Dünya hafif sıklet boks şampiyonu Jim Watt mezar taşına yazdıracağı sözü ağzından çıkarıyor...
Hayat böyle işte kati varsaydığımız ölümle bile dalga geçmek bu olsa gerek...
Ama cennete yollandığını sanmak nasıl bir duygu...
Dün gece, fiber optik ağlarla örülmenin eşiğine gelmiş bir yurtta "iki-iki" denmesi Jim Watt'ın başlıktaki sözlerinden daha az bir etki yapmamıştır ruhumda...
Fenerbahçe'nin şampiyon olmamasından dolayı sevinen bir topluluğa dahil değilsem de açık yüreklilikle belirtmek isterim ki dünkü skandal anons beni mutlu etmiştir. Elbette kendini parçalayan insanlardan bahsetmiyorum ama Saraçoğlu zeminindeki çakma Lacoste'lar gözümü kapattığım anda aklıma geliyor ve ferahlıyorum...
Sezon içinde beni en çok üzen şey ise Bilica'nın yaptığı eşeleme operasyonuydu ve yıllar evvelki inorganik 8-0'dan beri ilk defa yüzüm kızardı. Fenerbahçe şampiyon olsaydı bir fikir ortaya atacaktım.
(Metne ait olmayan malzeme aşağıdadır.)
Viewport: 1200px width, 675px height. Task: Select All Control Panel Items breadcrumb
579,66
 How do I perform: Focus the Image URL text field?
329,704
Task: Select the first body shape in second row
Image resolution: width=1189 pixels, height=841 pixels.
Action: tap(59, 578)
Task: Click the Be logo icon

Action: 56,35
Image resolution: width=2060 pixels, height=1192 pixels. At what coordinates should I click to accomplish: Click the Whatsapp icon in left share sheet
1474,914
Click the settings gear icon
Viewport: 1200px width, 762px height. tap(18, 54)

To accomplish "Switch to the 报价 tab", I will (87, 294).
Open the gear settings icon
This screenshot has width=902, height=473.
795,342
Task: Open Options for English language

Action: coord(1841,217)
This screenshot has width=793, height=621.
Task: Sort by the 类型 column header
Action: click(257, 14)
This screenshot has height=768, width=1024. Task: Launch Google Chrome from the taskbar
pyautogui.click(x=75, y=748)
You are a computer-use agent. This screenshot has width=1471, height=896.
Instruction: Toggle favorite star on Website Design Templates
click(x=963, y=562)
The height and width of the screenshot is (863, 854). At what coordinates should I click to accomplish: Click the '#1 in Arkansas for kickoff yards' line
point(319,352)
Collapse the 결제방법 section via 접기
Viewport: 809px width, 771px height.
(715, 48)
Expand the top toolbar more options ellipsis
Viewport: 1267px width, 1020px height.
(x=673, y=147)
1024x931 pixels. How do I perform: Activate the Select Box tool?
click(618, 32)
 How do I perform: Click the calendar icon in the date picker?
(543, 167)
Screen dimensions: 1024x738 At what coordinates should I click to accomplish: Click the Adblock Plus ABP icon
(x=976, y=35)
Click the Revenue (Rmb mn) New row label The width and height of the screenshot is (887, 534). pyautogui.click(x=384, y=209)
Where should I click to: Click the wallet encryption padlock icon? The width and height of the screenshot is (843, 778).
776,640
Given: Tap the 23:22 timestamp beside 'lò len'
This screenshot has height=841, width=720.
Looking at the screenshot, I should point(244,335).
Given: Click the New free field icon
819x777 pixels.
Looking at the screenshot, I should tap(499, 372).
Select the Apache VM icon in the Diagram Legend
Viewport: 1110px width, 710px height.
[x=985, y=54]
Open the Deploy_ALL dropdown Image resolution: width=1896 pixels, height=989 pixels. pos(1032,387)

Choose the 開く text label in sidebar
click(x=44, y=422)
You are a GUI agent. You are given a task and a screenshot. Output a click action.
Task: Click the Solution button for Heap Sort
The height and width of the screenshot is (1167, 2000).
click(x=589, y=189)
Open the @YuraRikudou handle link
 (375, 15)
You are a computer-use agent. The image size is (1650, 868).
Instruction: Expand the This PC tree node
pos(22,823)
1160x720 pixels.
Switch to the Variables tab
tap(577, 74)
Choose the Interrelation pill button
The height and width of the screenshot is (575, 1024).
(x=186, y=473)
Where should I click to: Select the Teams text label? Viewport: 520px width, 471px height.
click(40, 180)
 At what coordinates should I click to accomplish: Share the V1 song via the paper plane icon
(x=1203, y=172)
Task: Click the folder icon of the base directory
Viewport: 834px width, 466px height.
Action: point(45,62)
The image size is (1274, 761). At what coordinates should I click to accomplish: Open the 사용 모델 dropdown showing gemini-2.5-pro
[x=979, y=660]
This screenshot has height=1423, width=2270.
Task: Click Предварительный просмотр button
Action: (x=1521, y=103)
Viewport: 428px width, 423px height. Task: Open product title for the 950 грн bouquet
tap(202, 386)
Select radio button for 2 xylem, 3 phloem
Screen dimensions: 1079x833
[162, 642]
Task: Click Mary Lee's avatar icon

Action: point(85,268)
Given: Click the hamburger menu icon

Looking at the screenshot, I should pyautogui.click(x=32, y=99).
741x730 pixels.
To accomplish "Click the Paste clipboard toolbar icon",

Bilica'nın kupayı öpen görüntüsü ekrandan yansıyacak ve kupanın gümüş iyonlarıyla (Ag+) kaplanmasını önerecektim ama maçın son dakikalarında krampon çivilerindeki sorunla kozmik dengenin sağlandığını gördüm...
Kendi adıma 4 kızkardeşin de artık kendine gelmesini dilediğimden ayrıca farklı bir takımın şampiyonluğunu Beşiktaş şampiyonluğa oynarken bile dile getirdiğimden içim çok rahat. Bundan sonra ne olur diyenlere net cevabım yok. Bu olgunun değişimin ateşleyicisi olması için dört kafadarın sadece beş senesi vardır. UEFA Kupası'nın bile reel etkisinin beş sene olduğunu varsayarsak değişim için öngördüğüm beş sene bile iyimserdir.
Kısa vadede ne yapabilir dört takım...
İçlerinden seneye yanıp sönen feneri tutan tek takım Beşiktaş. Her ne kadar Mustafa Denizli'nin saha içi gariplikleri ve anlayışına inanmasam da bu kulüp, 17 yıl sonra üçüncü sezonunda aynı teknik adama görev vermesi neticesinde diğerlerinin çok önünde gözüküyor. Gençlere güvensinler yeter...
Galatasaray'ın bu sene nasıl üçüncü olduğu konusunda ise ortaya somut bir şey koyamıyorum. Galiba kiralama kavramını gözden geçirmeleri gerekiyor ve Rijkaard'ı bırakırlarsa hiç de iyi olmaz...
Trabzonspor'un iki artısı bir kaleci ve de emekli bir kaleci. Seneye bir "striker" ve sol bek almazlarsa yine zorlanırlar...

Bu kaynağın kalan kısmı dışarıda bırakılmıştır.